Azure Cognitive Computer Vision
Important
Transport Layer Security (TLS) 1.2 is now enforced for all HTTP requests to this service. For more information, see Azure Cognitive Services security.
The Computer Vision Image Analysis service can extract a wide variety of visual features from your images. For example, it can determine whether an image contains adult content, find specific brands or objects, or find human faces.
You can use Image Analysis through a client library SDK or by calling the REST API directly. Follow the quickstart to get started.
This documentation contains the following types of articles:
You can analyze images to provide insights about their visual features and characteristics. All of the features in the list below are provided by the Analyze Image API. Follow a quickstart to get started.

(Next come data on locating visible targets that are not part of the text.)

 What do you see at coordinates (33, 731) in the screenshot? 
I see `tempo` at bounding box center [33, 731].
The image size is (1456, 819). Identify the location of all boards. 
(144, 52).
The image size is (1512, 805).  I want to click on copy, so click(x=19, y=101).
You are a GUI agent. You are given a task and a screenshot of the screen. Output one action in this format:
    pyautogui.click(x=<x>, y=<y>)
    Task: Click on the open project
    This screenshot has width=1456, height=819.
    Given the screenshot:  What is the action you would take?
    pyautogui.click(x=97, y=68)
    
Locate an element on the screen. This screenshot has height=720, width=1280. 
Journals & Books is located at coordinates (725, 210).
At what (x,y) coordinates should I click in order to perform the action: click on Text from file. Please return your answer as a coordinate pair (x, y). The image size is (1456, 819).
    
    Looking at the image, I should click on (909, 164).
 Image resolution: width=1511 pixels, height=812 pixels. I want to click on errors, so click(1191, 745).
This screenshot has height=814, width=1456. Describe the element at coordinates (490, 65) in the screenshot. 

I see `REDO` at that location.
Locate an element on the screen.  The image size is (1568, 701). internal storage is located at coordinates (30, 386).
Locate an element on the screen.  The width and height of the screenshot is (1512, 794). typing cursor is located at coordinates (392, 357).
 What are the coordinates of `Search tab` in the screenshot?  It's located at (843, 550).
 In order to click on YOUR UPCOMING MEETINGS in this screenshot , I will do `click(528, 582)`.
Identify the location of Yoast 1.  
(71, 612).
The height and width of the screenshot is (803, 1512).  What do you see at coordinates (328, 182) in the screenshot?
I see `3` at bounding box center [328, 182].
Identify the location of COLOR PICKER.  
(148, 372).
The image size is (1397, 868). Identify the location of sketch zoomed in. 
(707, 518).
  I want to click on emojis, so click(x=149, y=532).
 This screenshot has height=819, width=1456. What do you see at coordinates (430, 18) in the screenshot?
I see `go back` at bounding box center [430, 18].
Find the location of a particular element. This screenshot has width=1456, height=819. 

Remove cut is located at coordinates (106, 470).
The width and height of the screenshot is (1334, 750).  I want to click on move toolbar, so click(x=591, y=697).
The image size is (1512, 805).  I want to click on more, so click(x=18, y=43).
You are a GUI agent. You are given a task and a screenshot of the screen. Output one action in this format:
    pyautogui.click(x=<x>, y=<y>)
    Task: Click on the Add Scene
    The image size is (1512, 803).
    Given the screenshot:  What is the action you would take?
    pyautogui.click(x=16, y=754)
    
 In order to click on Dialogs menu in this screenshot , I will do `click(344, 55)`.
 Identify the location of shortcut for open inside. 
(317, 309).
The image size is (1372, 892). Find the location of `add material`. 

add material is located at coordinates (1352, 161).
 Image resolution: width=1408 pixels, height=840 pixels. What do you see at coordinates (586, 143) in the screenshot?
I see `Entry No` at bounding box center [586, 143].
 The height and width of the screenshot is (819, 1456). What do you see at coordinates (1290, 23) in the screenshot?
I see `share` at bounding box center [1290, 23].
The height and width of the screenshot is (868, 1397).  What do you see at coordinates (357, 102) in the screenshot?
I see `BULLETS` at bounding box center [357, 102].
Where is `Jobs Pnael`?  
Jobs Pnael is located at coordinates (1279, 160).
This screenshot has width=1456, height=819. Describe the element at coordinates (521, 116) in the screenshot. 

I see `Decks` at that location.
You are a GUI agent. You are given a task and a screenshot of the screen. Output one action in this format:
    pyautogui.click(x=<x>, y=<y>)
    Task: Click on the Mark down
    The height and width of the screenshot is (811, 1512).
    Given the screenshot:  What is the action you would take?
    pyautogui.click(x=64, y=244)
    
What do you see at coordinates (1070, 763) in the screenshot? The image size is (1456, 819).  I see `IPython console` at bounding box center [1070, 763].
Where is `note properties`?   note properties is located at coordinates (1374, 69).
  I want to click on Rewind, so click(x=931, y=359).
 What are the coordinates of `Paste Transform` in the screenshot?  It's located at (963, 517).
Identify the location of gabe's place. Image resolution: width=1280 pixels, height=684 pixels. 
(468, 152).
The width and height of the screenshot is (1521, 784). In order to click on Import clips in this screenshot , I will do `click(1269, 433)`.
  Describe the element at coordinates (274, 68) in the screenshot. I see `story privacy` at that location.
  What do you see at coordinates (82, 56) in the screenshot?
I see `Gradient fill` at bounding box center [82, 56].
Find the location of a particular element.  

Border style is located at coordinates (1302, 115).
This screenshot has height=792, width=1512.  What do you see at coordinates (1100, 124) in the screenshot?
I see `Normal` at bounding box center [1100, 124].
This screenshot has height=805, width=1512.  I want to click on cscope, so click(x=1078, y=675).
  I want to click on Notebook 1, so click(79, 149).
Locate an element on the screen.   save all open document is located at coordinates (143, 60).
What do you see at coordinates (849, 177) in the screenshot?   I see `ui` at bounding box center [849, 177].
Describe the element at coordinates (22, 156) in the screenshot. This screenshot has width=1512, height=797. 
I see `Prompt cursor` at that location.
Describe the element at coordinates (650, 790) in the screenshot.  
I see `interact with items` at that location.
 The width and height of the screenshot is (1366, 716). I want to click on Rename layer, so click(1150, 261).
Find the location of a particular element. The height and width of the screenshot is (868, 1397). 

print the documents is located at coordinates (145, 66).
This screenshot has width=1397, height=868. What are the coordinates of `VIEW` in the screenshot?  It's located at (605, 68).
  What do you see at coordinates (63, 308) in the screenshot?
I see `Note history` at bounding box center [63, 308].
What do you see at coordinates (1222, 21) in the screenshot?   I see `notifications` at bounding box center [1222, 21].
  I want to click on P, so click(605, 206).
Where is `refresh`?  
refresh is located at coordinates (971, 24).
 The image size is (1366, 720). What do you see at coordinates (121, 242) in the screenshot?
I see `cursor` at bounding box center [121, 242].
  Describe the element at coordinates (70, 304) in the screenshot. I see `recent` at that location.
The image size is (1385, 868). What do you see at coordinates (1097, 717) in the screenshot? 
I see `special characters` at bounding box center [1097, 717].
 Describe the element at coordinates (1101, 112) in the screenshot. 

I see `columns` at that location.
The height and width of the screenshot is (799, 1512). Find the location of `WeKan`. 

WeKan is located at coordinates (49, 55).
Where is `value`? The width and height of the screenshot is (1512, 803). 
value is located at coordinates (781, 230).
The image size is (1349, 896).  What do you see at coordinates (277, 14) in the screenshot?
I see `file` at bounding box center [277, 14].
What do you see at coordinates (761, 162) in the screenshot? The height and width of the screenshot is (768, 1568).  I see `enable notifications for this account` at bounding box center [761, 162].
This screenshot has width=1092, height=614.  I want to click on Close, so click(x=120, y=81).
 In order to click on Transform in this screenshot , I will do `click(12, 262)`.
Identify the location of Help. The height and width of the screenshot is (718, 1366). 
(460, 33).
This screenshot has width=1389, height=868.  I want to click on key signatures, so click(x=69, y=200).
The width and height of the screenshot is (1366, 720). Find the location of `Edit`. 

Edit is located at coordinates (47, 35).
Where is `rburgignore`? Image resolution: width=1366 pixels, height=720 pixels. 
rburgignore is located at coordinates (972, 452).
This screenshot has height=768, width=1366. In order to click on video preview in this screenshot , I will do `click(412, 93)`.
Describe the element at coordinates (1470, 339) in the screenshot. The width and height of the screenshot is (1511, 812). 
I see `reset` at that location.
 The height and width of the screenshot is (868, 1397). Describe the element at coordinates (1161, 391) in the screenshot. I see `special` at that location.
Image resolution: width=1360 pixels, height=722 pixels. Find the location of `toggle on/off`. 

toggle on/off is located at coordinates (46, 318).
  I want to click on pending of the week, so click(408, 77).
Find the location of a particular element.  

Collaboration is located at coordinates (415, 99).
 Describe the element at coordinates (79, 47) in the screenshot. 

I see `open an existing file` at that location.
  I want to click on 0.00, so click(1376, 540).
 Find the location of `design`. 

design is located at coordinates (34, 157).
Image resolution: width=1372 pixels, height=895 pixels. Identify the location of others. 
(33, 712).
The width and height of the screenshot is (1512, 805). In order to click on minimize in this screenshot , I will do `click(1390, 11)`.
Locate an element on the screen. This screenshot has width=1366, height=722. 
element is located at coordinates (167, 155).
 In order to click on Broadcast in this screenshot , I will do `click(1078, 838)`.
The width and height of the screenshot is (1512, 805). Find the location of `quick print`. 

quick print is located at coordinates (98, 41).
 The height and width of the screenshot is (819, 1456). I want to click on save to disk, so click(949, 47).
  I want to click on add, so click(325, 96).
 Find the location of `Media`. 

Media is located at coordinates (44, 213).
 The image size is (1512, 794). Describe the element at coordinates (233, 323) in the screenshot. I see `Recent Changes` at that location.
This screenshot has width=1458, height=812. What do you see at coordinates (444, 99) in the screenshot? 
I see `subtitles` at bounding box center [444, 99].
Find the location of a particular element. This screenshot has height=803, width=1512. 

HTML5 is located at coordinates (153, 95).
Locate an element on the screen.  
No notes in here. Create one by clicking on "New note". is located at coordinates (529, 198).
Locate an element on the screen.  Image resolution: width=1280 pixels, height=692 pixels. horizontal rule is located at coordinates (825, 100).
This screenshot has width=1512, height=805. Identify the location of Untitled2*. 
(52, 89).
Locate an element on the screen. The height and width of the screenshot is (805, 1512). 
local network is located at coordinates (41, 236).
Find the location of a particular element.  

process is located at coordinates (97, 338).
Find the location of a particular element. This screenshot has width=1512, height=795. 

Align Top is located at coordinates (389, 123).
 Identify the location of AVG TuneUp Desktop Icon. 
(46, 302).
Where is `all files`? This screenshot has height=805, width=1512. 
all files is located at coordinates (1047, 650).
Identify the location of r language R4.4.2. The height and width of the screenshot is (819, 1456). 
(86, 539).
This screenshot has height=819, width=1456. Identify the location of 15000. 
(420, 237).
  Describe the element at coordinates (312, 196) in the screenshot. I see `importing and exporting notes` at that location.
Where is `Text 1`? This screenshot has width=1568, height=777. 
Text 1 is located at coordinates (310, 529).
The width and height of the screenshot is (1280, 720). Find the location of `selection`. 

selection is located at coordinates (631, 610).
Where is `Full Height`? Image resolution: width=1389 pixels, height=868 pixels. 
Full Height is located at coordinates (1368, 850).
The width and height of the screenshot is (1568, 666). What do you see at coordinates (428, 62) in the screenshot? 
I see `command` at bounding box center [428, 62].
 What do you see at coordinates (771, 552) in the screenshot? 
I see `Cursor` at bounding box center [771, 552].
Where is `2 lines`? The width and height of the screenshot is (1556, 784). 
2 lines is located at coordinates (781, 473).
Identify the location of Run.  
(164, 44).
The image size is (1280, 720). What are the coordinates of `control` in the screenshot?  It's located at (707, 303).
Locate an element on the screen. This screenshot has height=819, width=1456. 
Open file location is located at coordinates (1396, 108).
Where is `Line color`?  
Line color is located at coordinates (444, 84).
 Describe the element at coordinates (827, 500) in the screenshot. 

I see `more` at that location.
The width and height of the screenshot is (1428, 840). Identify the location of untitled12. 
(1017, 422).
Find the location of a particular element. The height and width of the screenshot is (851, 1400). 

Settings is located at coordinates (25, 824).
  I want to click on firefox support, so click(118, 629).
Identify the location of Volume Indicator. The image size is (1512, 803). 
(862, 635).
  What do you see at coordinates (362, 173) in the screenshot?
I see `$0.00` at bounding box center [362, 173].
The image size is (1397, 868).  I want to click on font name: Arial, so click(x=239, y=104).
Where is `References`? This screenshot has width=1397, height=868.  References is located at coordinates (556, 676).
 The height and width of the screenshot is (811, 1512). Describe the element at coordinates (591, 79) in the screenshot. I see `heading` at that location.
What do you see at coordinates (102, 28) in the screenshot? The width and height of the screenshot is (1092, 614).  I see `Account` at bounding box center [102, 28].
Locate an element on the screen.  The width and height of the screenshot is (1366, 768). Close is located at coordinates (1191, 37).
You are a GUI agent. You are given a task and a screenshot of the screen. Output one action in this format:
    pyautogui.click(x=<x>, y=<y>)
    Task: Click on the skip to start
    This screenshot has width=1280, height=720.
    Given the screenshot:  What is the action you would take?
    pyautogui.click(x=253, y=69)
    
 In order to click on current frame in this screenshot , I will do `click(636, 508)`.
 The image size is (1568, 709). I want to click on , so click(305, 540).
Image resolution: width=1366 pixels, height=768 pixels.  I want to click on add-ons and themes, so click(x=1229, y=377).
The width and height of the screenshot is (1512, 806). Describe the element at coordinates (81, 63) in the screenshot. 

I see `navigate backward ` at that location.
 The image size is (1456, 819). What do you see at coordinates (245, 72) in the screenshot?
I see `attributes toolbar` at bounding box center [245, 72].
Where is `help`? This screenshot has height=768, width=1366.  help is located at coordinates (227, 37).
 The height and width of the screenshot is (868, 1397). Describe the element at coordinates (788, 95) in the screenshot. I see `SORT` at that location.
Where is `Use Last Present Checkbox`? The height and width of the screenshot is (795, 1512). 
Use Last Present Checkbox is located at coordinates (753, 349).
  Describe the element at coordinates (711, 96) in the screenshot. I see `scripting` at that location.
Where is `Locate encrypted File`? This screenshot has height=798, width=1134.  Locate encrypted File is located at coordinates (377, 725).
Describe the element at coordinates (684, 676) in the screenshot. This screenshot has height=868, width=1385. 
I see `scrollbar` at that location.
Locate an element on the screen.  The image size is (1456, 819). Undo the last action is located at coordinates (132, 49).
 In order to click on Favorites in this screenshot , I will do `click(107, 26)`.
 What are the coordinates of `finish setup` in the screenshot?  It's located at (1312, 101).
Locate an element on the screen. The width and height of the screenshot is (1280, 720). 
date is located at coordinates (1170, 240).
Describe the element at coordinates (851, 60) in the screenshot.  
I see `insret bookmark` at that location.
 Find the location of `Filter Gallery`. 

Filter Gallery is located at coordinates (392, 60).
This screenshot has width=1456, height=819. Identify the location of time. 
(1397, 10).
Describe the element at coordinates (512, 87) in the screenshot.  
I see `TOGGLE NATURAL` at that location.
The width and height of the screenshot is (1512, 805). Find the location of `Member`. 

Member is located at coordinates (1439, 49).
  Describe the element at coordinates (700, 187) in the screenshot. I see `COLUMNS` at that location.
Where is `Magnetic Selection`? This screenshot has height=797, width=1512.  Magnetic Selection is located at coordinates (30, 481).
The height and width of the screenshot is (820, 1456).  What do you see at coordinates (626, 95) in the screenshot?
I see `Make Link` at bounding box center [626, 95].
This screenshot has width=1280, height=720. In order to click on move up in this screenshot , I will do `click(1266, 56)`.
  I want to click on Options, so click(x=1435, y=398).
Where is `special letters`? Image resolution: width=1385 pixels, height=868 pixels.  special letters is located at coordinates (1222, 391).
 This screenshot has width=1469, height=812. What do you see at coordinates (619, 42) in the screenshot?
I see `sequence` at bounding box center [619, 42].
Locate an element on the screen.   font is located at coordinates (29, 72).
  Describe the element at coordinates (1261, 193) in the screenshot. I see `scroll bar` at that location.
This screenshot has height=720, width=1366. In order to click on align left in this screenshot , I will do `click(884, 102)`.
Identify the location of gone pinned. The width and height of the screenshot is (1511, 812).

Identify and tag visual features in an image, from a set of thousands of recognizable objects, living things, scenery, and actions. When the tags are ambiguous or not common knowledge, the API response provides hints to clarify the context of the tag. Tagging isn’t limited to the main subject, such as a person in the foreground, but also includes the setting (indoor or outdoor), furniture, tools, plants, animals, accessories, gadgets, and so on. Tag visual features
Object detection is similar to tagging, but the API returns the bounding box coordinates for each tag applied. For example, if an image contains a dog, cat and person, the Detect operation will list those objects together with their coordinates in the image. You can use this functionality to process further relationships between the objects in an image. It also lets you know when there are multiple instances of the same tag in an image. Detect objects
Identify commercial brands in images or videos from a database of thousands of global logos. You can use this feature, for example, to discover which brands are most popular on social media or most prevalent in media product placement. Detect brands
Identify and categorize an entire image, using a category taxonomy with parent/child hereditary hierarchies. Categories can be used alone, or with our new tagging models.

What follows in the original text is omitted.